De secretaris draagt zorg voor de afhandeling van de vergadering. Onder het afhandelen wordt in ieder geval verstaan: de uitwerking van de verslagen, het publiceren van de verslagen op de gemeentelijke website, (digitale) archivering van de verslagen en terugkoppeling van de adviezen aan het college.
Een lid ontplooit geen activiteiten die invloed kunnen hebben op het onafhankelijk functioneren als lid. Als een lid betrokken is bij een in de Erfgoedadviesraad te behandelen project of agendapunt, dan trekt het betreffende lid zich in de vergadering terug als het betreffende plan in de Erfgoedadviesraad wordt behandeld.
De Erfgoedadviesraad beslist bij volstrekte meerderheid van stemmen. Als de stemmen staken, beslist de stem van de voorzitter overeenkomstig artikel 18, vierde lid. Als de beslissing tot stand is gekomen met de stem van de voorzitter wordt in het advies de motivering van de voor- en tegenstanders vermeld, alsmede de motivering van de stem van de voorzitter.
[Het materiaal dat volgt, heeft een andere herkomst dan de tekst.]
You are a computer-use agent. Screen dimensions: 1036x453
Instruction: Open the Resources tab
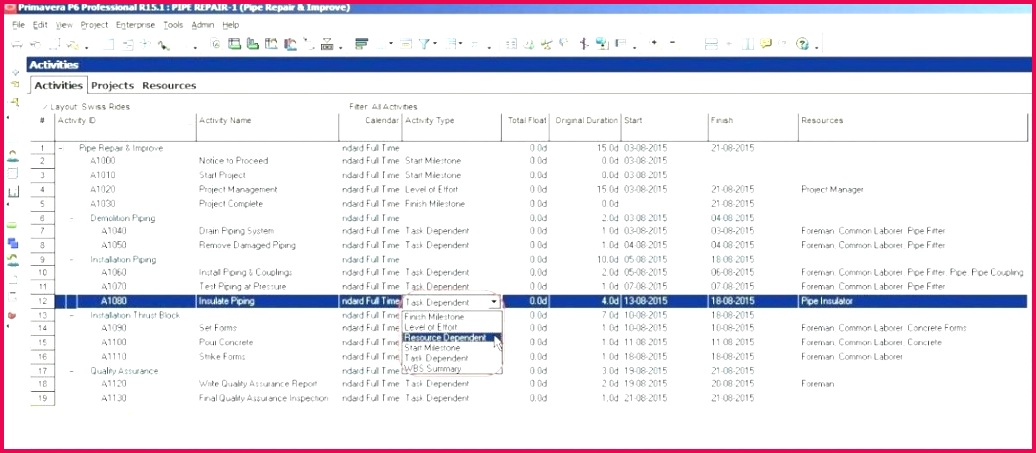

De voorzitter kan een spreker die de hem toegemeten tijd overschrijdt, dan wel in zijn toelichting zonder enig redelijk doel zaken aan de orde stelt, die de belangen van derden ernstig kunnen schaden, dan wel handelt in strijd met enige strafrechtelijke bepaling, een en ander ter beoordeling van de voorzitter, na een voorafgaande waarschuwing het woord ontnemen.
Lokale organisaties, zoals Stichting Wijnhuisfonds, Stichting Werkgroep Zicht op Zutphen, Stichting Warnsveldse Monumenten en Stichting Waardevol Warnsveld, krijgen, als zij voorafgaand aan de vergadering de voorzitter hierom verzoeken, spreekrecht toebedeeld. Het vijfde en zesde lid zijn hier op van toepassing.
Hoofdstuk 4 Overgangs- en slotbepalingen
Artikel 29 Intrekking oude regeling
De Verordening op de Commissie Ruimtelijke Kwaliteit en Cultuurhistorie en de Erfgoedadviesraad 2014, zoals vastgesteld bij besluit van 7 april 2014, wordt ingetrokken.
De op grond van artikel 9.1 van de Bouwverordening Zutphen en de Verordening op de Commissie Ruimtelijke Kwaliteit en Cultuurhistorie en de Erfgoedadviesraad 2014 benoemde leden worden geacht voor de eerste maal te zijn benoemd op grond van deze verordening. De termijn van ten hoogste 3 jaar als bedoeld in artikel 5, eerste lid vangt aan op het moment van inwerkingtreding van deze verordening.
Als voor de inwerkingtreding van de wet een aanvraag is ingediend, blijft het oude recht, met betrekking tot de commissies op het gebied van welstand en monumentenzorg van kracht, met dien verstande dat de commissie RKC wordt geacht de in artikel 8 van de Woningwet, dan wel de in artikel 9.1, eerste lid, onder a. van de Erfgoedwet in samenhang met artikel 15 van de Monumentenwet 1988 bedoelde commissie te zijn.
Aldus besloten in de openbare vergadering van
de raad van de gemeente Zutphen,
gehouden op: 11 oktober 2021
De voorzitter, de griffier,
Met de Omgevingswet (hierna: de wet) die naar verwachting op 1 juli 2022 in werking treedt, wordt het stelsel van ruimtelijke regels volledig herzien. De wet bundelt de wetgeving en regels voor ruimte, wonen, infrastructuur, milieu, natuur en water. Belangrijk verbeterdoel van de nieuwe wet is een kader te bieden dat overheden meer afwegingsruimte biedt om doelen voor de leefomgeving te bereiken. “Decentraal, tenzij” is een belangrijk principe van de wet. Dit betekent dat taken en bevoegdheden in principe bij het lokale bestuur, zoals de gemeente liggen. Alleen als het gaat om een nationaal of internationaal belang of als dat doelmatiger of doeltreffender is, stelt het Rijk regels.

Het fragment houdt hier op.